Yes, Poetry as 'Diffusion of the Divine': Barry Schwabsky on Quentin Meillassoux on Stephane Mallarmé
Art writer, poet, and darewesay critic Barry Schwabsky has lent his hand to Hyperallergic again, having covered Peter Manson's new Mallarmé translation in late July. Schwabsky reviews, this time around, Quentin Meillassoux's The Number and the Siren: A Decipherment of Mallarmé's A Coup de Des. Regarding a general consensus that SM is "fundamentally misunderstood," Schwabsky writes:
That can be argued, but as Quentin Meillassoux points out in his recently translated study The Number and the Siren, what most commentators broadly agree on is that it is difficult is not because there is something hidden in it. In the words Meillassoux quotes from Jacques Rancière, “Mallarmé is not a hermetic author, he is a difficult author.” Pierre Macherey is of precisely the same opinion, and explains more fully what he means: “Mallarmé is not hermetic, in the sense of a well-hidden secret that ought to be found out; he is only difficult…. The secret is, finally, that there is no secret.” And as Meillassoux admits, albeit with some irony, this is precisely as we would hope it to be, for to encode a hidden meaning in this way “is basically something rather puerile, whatever its complexity; something devoid of literary value, in any case.” The situation is similar, one might say, to what makes mystery stories a subliterary genre: As Edmund Wilson asked, “Who cares who killed Roger Ackroyd?” Not to say that this encoding would necessarily deprive the work of value — but that value would still have to be situated somewhere beyond the code, just as, for instance, the mere fact that a work is constructed according to rhyme and meter would not give it literary value — the poetry subsists somewhere on the far side of that. But nonetheless, Meillassoux insists, Un coup de dès does conceal a secret, and he can tell us what it is.
He can? Incroyable. Schwabsky goes on:
But who is this Meillassoux who claims to have found what a century of readers have failed to find, and who is willing to point out a dimension of this foundational modern text that would be so contrary to modern aesthetics — more like a Baroque allegory, perhaps, than any work of modernity ought to be? He is a philosopher teaching at the École Normale Supérieure in Paris, a former student of Alain Badiou, and the author of several books, of which one has previously been translated into English, After Finitude: An Essay on the Necessity of Contingency (Continuum, 2008). He is a leading light of a philosophical trend called speculative realism, whose adherents are mainly active in England.

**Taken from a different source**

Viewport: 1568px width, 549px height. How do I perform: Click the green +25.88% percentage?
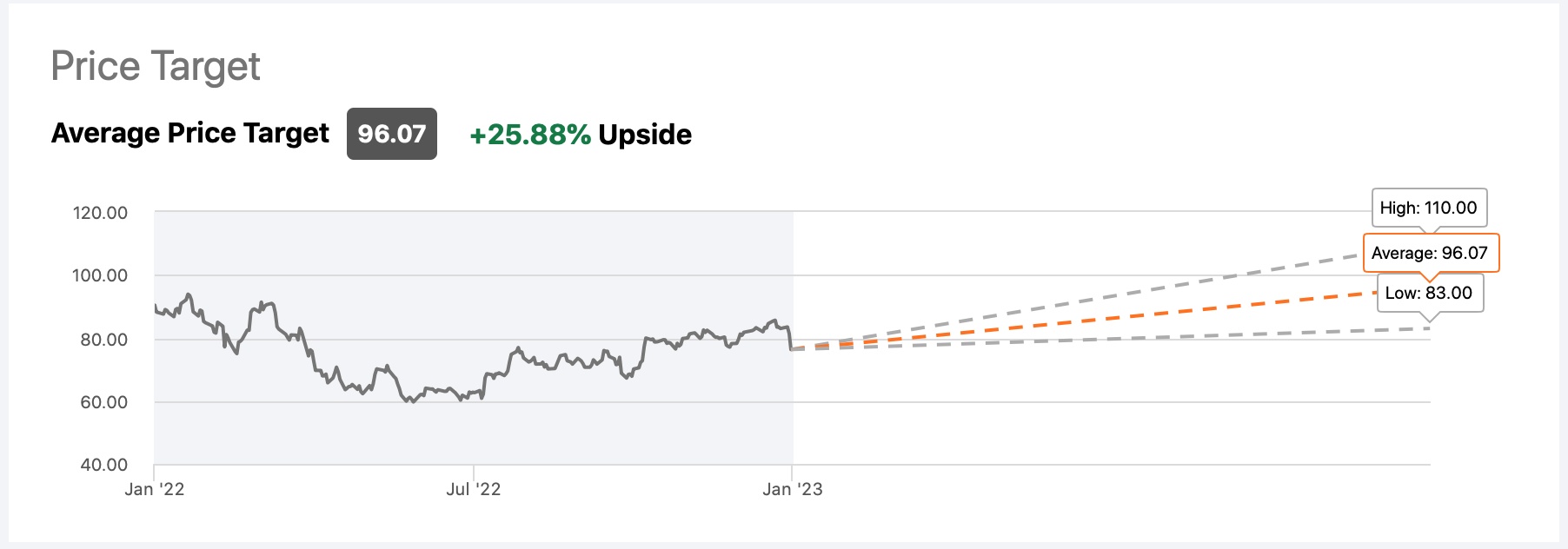pyautogui.click(x=530, y=135)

However, and while it’s not insignificant that Mallarmé has attracted the attention of an unusual number of philosophers — Rancière, Badiou, Jacques Derrida, and Jean-Paul Sartre are only the first to come to mind — The Number and the Siren is not a book of philosophy but a very close empirical examination of Mallarmé’s poem.

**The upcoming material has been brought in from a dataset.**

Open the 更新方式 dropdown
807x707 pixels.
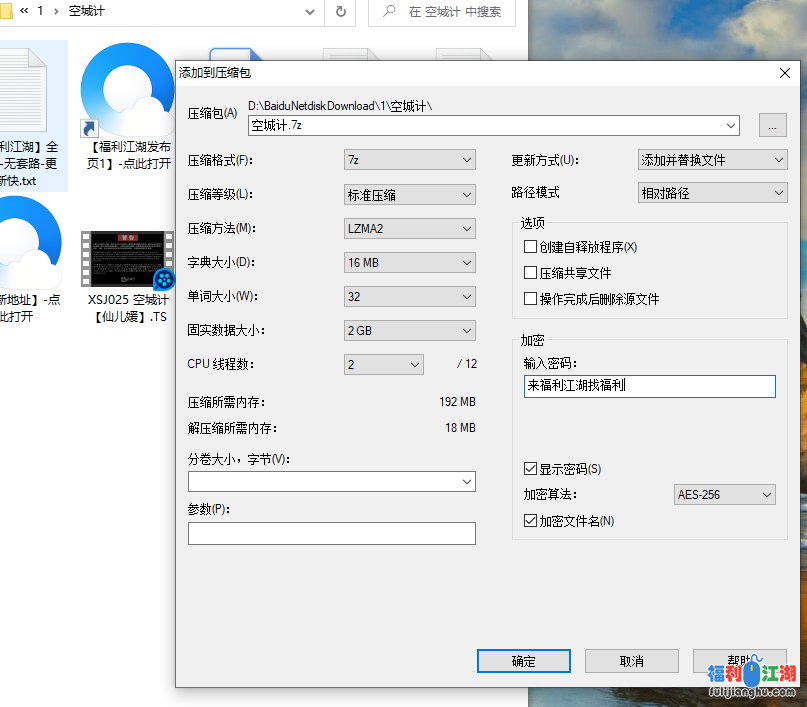[x=712, y=160]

I’ve never before written a review of a book on poetry in which I’ve had to watch out for spoilers, but in this case I think it really would be better if I tell you you’d better go read the book if you want to know the secret Meillassoux claims to have uncovered—and that despite the fact that he reveals it pretty early on in the book. The suspense isn’t so much about what the secret will be but about how he will convince you, if not to believe him, at least to suspend your disbelief. One Mallarmé authority I spoke to said the book seemed suspiciously like the old Douglas Adams novel in which the answer to the great question of life, the universe and everything turned out to be the number forty-two. One reason is that in his decipherment of Un coup de dès Meillassoux never entirely loses himself in its details; in fact, whether or not one accepts Meillassoux’s central contention, The Number and the Siren makes for the best overview of Mallarmé’s poetics that I know.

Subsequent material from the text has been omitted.